Below-normal temperatures from the Great Plains through the East Coast this week will give way to more seasonal readings Feb. 7 through Feb. 17, said Commodity Weather Group LLC. A surplus of gas in storage compared with year-earlier levels jumped to 15 percent in the week ended Jan. 23, the most since August 2012, government data show.
"The market is not sure how long this cold weather and snow is going to stick around; they have been disappointed before,” said Tom Saal, senior vice president of energy trading at FCStone Latin America LLC in Miami. "So far this season, we haven’t seen any sustained cold weather.”
Natural gas for March delivery fell 1.1 cents, or 0.4 percent, to $2.68 per million British thermal units on the New York Mercantile Exchange, the lowest settlement since Aug. 29, 2012. Volume for all futures traded was 28 percent below the 100-day average at 2:51 p.m. Prices are down 31 percent since the start of the heating-demand season in November.
March $2.40 puts were the most active options in electronic trading. They fell 0.8 cent to 4.3 cents on volume of 292 contracts as of 2:52 p.m.
Gas futures rebounded from steeper declines after a midday update from the government’s Global Forecast System showed lower temperatures.
"So the Great Lakes and the Northeast are still looking cold, but now the rest of the Midwest and also the South and the mid-Atlantic could see a few very cold days around the middle of the month,” said Jim Southard, meteorologist with Frontier Weather in Tulsa, Oklahoma.
The low temperature in Chicago on Feb. 11 may be 27 degrees Fahrenheit (minus 3 Celsius), 6 above normal, before dropping three days later to 10, according to AccuWeather Inc.’s website. About 49 percent of U.S. households use gas for heating, Energy Information Administration data show.
"The new GFS is a lot more widespread with the cold and has most areas from the Mississippi River eastward” with temperatures falling to 15 degrees below normal or more, Southard said.
Withdrawals of gas from storage caverns have trailed the five-year average by 15 percent since the end of October. Stockpiles totaled 2.543 trillion cubic feet on Jan. 23, narrowing a deficit to the average to 3 percent from a record 55 percent last March, EIA data show.
Stockpile Outlook
Inventories probably fell by 123 billion cubic feet in the week ended Jan. 30, Tim Evans, an energy analyst at Citi Futures Perspective in New York, said in a note to clients Monday. The five-year average for the period is a withdrawal of 165 billion. Supplies dropped by 259 billion the same time last year.

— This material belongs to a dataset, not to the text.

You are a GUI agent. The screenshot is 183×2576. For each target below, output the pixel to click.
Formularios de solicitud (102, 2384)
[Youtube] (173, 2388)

Marketed gas production will rise to a record in 2015 for the fifth consecutive year to average 76.75 billion cubic feet a day, the EIA said in its Jan. 13 Short-Term Energy Outlook. Gains are driven by new wells coming online at shale deposits such as the Marcellus in the East, the government said.

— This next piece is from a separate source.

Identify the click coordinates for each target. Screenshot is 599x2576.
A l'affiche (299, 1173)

Money managers tripled net-short positions for four benchmark contracts to 38,329 futures equivalents in the week ended Jan. 27, the most since November 2011, U.S. Commodity Futures Trading Commission data show.
The gas market over the past three years has turned into a
"bulletproof bear,” Drew Wozniak, vice president of market
research at United-ICAP, a brokerage in Jersey City, New Jersey,
said in a report to clients. "Any demand thrown at it is
quickly absorbed and thrown to the curb.”